BELLEVILLE – Associate Judge Kevin Hoerner plans to hold St. Clair County’s first civil jury trial in a year for six clients of Stephen Tillery, who contributed $11,100 to Hoerner’s campaign for appellate judge in 2018.
Hoerner has set proceedings to begin April 12, on Tillery’s claim that weed killer paraquat causes Parkinson’s disease.
Five of his six plaintiffs don’t live in St. Clair County.
Tillery sued Syngenta, Growmark, and Chevron for 11 plaintiffs in 2017.
Chief Judge Andrew Gleeson assigned the suit to former judge Vincent Lopinot.
Gleeson stood for retention in 2018, and Tillery gave his campaign $10,000.

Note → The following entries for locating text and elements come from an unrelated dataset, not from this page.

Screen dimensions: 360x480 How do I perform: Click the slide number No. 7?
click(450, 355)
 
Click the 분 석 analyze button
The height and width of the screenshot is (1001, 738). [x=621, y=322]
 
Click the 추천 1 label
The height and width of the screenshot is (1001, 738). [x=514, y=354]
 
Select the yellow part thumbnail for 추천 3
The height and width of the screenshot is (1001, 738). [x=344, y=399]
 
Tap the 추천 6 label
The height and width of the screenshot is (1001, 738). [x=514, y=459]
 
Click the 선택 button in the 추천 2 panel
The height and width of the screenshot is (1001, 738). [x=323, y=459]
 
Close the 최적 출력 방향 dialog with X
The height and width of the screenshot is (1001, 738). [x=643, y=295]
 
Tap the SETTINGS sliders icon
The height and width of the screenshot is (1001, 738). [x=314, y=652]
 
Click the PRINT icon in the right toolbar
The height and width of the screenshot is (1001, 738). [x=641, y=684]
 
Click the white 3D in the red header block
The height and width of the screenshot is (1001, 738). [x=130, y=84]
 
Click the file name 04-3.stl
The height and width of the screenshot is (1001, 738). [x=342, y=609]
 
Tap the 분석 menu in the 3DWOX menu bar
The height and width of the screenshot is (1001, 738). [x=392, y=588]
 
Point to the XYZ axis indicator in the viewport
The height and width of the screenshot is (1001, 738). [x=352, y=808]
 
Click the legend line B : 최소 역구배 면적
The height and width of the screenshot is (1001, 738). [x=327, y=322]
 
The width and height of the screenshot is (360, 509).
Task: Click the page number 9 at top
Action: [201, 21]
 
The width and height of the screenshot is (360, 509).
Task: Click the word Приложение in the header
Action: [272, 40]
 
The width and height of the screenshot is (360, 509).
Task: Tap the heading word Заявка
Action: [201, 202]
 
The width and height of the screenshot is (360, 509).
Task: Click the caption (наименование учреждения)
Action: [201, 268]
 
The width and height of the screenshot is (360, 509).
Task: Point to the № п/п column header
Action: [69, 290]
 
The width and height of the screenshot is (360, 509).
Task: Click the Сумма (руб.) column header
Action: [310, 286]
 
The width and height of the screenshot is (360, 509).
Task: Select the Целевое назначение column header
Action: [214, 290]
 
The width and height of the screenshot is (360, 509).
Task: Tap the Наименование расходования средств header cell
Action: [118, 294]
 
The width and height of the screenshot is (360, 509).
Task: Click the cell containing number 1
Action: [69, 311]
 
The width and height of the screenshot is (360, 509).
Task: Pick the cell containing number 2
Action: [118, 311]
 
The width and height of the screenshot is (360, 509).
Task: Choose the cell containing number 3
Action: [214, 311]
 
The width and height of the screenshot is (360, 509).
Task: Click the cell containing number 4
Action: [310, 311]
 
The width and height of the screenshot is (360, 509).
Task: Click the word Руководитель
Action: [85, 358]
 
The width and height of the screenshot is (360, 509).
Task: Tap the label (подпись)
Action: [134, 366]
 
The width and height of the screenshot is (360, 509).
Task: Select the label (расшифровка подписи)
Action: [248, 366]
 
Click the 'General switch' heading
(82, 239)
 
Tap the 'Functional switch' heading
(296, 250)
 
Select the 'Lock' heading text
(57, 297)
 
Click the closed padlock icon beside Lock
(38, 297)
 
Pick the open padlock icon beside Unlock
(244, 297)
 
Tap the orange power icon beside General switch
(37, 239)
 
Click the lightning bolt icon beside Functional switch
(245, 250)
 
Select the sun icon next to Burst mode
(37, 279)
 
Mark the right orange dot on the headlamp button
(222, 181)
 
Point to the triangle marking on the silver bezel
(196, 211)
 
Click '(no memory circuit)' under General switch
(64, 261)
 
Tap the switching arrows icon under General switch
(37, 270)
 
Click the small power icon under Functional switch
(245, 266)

In December 2018, Lopinot retired and Gleeson assigned himself to the suit.
Syngenta moved for substitution, which any party in an Illinois court can do once without cause if the judge hasn’t made a substantive ruling.
Gleeson granted substitution and assigned Circuit Judge Christopher Kolker.
Tillery had contributed $11,100 to Kolker’s campaign in 2018.
Chevron moved for substitution, Kolker granted it, and Gleeson appointed Hoerner.
Hoerner resolved a pending motion for transfer to a more convenient forum in 2019, by granting Tillery leave to conduct discovery about it.
Tillery added a 12th plaintiff but five dismissed their claims and one died.
He currently represents Carroll Rowan, Jerry Mills, Freemon Schmidt, Betty Schmidt, Ronald Niebrugge, and Mary Niebrugge.
Rowan lives in St. Clair County and the others live in Madison and Monroe counties.
Preparing for trial last December, Syngenta counsel Michael Nester of Belleville moved to sever Rowan’s claim and dismiss the rest.
Nester argued that a consolidated trial would likely confuse and overwhelm the jury.
He alleged differences among plaintiffs in frequency of use, how much they applied, and whether they were licensed to use it.
“Parkinson’s disease is the second most common neurodegenerative disorder in the world, but has no known cause,” Nester wrote.
He claimed Freemon Schmidt sustained two head injuries and Rowan had a significant fall in which he hit his head and sustained facial fractures.
“A jury would surely struggle with separating and evaluating each claim based on its own unique evidence if they were to hear all such evidence at once,” he wrote.
Defendants also moved to bar seven witnesses with Parkinson’s disease who would testify that they applied paraquat in similar ways to the plaintiffs.
Defendants claimed any harm to them resulted from misuse of the product.
In January, Hoerner denied the defense motions.
On the motion to bar witnesses, he found the purpose of the testimony was to show that applications defendants contended were misused were common.
“A foreseeable use of a product does not constitute misuse, even if that usage is not intended by the manufacturer,” Hoerner wrote.
“Plaintiffs have indicated that they intend to seek leave at the appropriate time to include claims for punitive damages against defendants, which is not now before the court nor ripe for decision.
“Strictly for purposes of deciding the present motion, the court will assume that plaintiffs will be granted leave to pursue those claims.”
On the motion to sever, he found the claims of all plaintiffs arose from the same series of transactions.
He found the litigation should focus on products and conduct of defendants, not on relatively minor variances in individual circumstances.
On the forum motion, he found separate trials would inconvenience all parties.
“St. Clair County has the second highest rate of paraquat usage in the state, it has significant paraquat contamination throughout the county, and it had the third highest rate of increased Parkinson’s disease in the state,” Hoerner wrote.
“These uncontroverted facts give St. Clair County a very strong interest in deciding the core question this case presents: does paraquat cause Parkinson’s disease?”